J'avais la sensation de maîtriser l’écriture du quotidien, et je voulais investir un univers que je connais bien. Je voulais observer cette injonction sociale qui veut qu’on parte de la ville de province où on habite pour réussir, alors que beaucoup de personnes n’en ressentent pas vraiment le désir. "Réussir c'est trahir" C'est Poto qui le dit en faisant allusion à la réussite dans le rap. Il y a une injonction contradictoire entre l'émancipation et le fait d'être rassuré de rester. Je voulais aussi mettre au jour le fait que les personnages parlent de leur vie avec les paroles des autres parfois en disant qu'il veulent partir parce qu'ils s'ennuie là où ils sont, comme Poto. Est-ce une injonction sociale ? Ou le pense-t-il vraiment ?

Comment est venue l'idée du titre ?
« Fief » était le titre du chapitre maintenant intitulé « Baromètre ». Et puis le titre
« Aquarium » (le bocal clos dans lequel on tourne en rond mais aussi concrètement la pièce dans laquelle on s'enferme pour fumer des joints) que je voulais absolument était déjà pris par un romancier américain. Ce mot est aussi le nom de mon véritable quartier à Nemours, et c'est un un mot qui va bien, qui évoque la chose à soi, le lieu géographiquement fermé et qu’on maîtrise. Finalement, je suis heureux de ce titre plus mystérieux qu’Aquarium. Le FIEF c'est la chose à soi, la source d'où tout part.

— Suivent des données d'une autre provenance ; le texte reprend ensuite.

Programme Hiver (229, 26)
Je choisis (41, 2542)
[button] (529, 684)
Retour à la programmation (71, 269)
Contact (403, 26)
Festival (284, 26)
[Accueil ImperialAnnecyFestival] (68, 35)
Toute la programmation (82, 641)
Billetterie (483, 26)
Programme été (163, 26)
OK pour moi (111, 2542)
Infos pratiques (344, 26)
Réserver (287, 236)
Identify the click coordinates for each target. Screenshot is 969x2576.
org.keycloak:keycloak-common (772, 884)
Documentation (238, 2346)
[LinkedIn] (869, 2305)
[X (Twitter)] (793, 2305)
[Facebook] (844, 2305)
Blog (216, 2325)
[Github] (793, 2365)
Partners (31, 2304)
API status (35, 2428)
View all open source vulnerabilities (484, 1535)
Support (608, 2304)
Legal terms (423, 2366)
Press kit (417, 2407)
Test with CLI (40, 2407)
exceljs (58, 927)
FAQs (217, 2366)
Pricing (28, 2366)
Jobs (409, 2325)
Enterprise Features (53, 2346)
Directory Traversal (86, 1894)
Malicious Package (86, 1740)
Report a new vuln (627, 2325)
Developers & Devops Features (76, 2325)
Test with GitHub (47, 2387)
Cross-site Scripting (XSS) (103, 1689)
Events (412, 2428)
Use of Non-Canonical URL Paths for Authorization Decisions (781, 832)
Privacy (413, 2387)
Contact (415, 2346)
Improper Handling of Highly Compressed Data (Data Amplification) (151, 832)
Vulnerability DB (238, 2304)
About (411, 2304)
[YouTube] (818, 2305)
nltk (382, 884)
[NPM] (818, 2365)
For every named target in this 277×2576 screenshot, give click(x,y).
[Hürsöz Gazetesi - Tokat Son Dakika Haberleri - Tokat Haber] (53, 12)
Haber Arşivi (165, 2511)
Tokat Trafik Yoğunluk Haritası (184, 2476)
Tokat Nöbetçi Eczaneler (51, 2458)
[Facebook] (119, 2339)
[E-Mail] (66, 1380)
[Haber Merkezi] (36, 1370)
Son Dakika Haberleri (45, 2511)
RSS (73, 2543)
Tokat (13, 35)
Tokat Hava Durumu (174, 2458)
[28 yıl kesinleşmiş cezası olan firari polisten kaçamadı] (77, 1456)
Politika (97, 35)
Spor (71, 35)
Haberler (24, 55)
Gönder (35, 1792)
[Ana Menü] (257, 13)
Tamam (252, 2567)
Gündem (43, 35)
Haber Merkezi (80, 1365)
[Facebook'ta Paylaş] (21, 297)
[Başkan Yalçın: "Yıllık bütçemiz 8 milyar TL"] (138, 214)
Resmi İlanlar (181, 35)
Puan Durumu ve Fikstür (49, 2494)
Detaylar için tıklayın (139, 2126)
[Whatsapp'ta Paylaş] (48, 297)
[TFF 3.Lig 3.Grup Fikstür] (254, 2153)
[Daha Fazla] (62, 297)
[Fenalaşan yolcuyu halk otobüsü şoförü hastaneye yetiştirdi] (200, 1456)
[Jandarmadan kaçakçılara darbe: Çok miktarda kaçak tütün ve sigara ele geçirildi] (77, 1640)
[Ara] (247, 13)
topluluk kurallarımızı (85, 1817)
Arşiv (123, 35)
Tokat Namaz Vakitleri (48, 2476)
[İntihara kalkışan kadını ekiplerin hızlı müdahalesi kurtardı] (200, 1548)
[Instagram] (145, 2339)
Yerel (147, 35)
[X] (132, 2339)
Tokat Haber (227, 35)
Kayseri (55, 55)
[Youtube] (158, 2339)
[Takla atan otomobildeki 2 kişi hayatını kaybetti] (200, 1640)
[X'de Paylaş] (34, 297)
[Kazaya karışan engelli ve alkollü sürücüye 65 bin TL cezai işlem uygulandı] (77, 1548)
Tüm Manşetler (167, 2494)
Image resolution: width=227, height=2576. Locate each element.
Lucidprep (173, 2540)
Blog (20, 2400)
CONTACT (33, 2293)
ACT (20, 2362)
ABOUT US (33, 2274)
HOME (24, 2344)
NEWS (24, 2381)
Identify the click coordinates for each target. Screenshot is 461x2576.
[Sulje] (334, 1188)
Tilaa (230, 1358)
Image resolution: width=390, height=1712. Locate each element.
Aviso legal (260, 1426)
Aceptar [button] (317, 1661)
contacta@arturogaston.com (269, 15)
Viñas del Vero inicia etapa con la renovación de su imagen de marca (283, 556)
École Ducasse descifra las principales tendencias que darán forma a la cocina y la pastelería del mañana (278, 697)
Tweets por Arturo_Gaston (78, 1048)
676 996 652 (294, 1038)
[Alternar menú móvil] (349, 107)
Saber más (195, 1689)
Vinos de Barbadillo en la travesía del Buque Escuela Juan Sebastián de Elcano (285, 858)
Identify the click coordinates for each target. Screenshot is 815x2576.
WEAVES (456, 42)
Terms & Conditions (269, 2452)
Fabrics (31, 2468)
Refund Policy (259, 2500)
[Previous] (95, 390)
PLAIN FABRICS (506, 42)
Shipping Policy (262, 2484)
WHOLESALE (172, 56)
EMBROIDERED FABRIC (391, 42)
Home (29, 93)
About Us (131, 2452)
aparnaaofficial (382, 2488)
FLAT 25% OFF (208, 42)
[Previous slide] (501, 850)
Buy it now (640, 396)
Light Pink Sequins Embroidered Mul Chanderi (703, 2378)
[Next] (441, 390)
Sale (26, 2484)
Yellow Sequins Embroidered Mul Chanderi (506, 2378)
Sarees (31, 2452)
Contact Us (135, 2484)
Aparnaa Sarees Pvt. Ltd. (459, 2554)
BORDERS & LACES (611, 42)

Quelle est la Ville que vous avez prise comme modèle ?
Nemours, ma ville d’enfance, au sud de Paris, à 100 km : ville de l’entre-deux, du moyen, cuvette.

Quelles sont vos influences littéraires ?
Dragon Ball Z !! , Louis -Ferdinand Céline, Louis Calaferte, Marcel Jouhandeau : les narrations torturées à la première personne, ceux qui savent rire du tragique de l’existence et qui savent faire un pas de côté. Investir le tragique de l'existence en ayant la capacité d'en rire. L' humour c'est la supériorité de l'homme sur ce qui lui arrive.
J'aime aussi Barjavel pour sa capacité à l'émerveillement.
Et Robinson Crusoé qui montre que si on se met à quelque chose, on peut s'en rendre expert. Par le travail, par les outils, il fait exister son intériorité.

Comment avez-vous travaillé cette langue marquée par l’oralité ? 
Les paroles sont rapportées sans guillemets, sans aller à la ligne et sans tirets parce que les personnages ne disent rien d'important souvent certes mais aussi je trouvais que d'aller à la ligne fait trébucher la lecture et brise le rythme. L’idée, c’est d’entendre les paroles des personnages rapportées par Jonas : les paroles passent par son filtre : on a donc une fluidité de la lecture et une forme de liberté dans le flux de pensée auquel on intègre la parole. Je me définis comme un auteur fasciné par la parole, l’art de la répartie, l’oralité. Ecrire l’oral est un vrai défi pour moi. La phrase qu'on écrit est coup qu'on donne comme en boxe, de la majuscule, pieds au sol pour arriver à l'impact.
Et puis les discussions des personnages ont toujours l’air de désamorcer une vraie discussion naissante.